Effects of Tripterygium glycosides on interleukin-17 and CD4+CD25+CD127low regulatory T-cell expression in the peripheral blood of patients with ankylosing spondylitis.

Abstract

The aim of this study was to investigate the possible mechanisms of action of Tripterygium glycosides (TG) in the treatment of ankylosing spondylitis (AS). In total, 20 patients with active AS received treatment with 20 mg TG tablet (TGT) 3 times per day for 6 weeks. In addition, 20 healthy age- and gender-matched individuals were recruited as the control group. The efficacy measures included the Bath AS disease activity index (BASDAI), erythrocyte sedimentation rate (ESR) and C-reactive protein (CRP) levels. The serum interleukin (IL)-17 levels were measured using ELISA. The expression of CD4+CD25+CD127low regulatory T cells (Tregs) in the peripheral blood was evaluated by flow cytometry.
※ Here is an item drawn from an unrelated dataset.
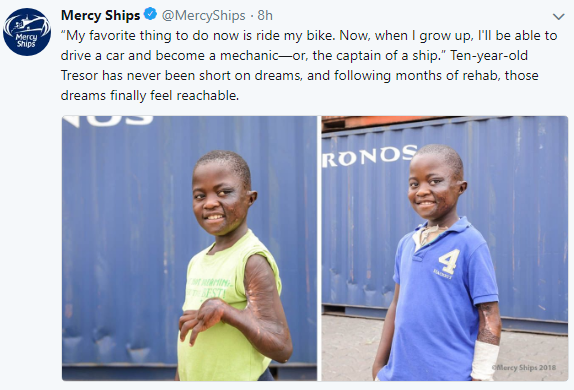Image resolution: width=574 pixels, height=390 pixels.
Task: Click the tweet line ending "dreams finally feel reachable."
Action: 150,96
A bivariate correlation analysis was used to determine the association of IL-17 levels with BASDAI, ESR, CRP and CD4+CD25+CD127low Tregs in AS patients. Prior to treatment, the BASDAI, ESR and CRP levels in AS patients were found to be elevated compared to those in healthy controls and were significantly reduced following TGT treatment (P<0.05, P<0.05 and P<0.05, respectively). Prior to treatment, the AS patients exhibited significantly higher IL-17 levels compared to those in healthy controls (P<0.05). Following TGT treatment, the IL-17 levels were significantly reduced in AS patients (P<0.01) but were not significantly different in the control subjects (P>0.05). In addition, prior to treatment, the ratio of CD4+CD25+CD127low Tregs in AS patients was significantly lower compared to that in healthy controls (P<0.05) and it was significantly increased following TGT treatment (P<0.05). The correlation analysis between the BASDAI, ESR or CRP levels and IL-17 revealed a positive linear correlation (P<0.001, P<0.001 and P<0.01, respectively), whereas CD4+CD25+CD127low Tregs were found to be negatively correlated with IL-17 (P<0.01). In conclusion, TGT is efficient for the treatment of AS patients and its mechanism of action may be correlated with the upregulation of CD4+CD25+CD127low Tregs and the downregulation of IL-17 in the peripheral blood.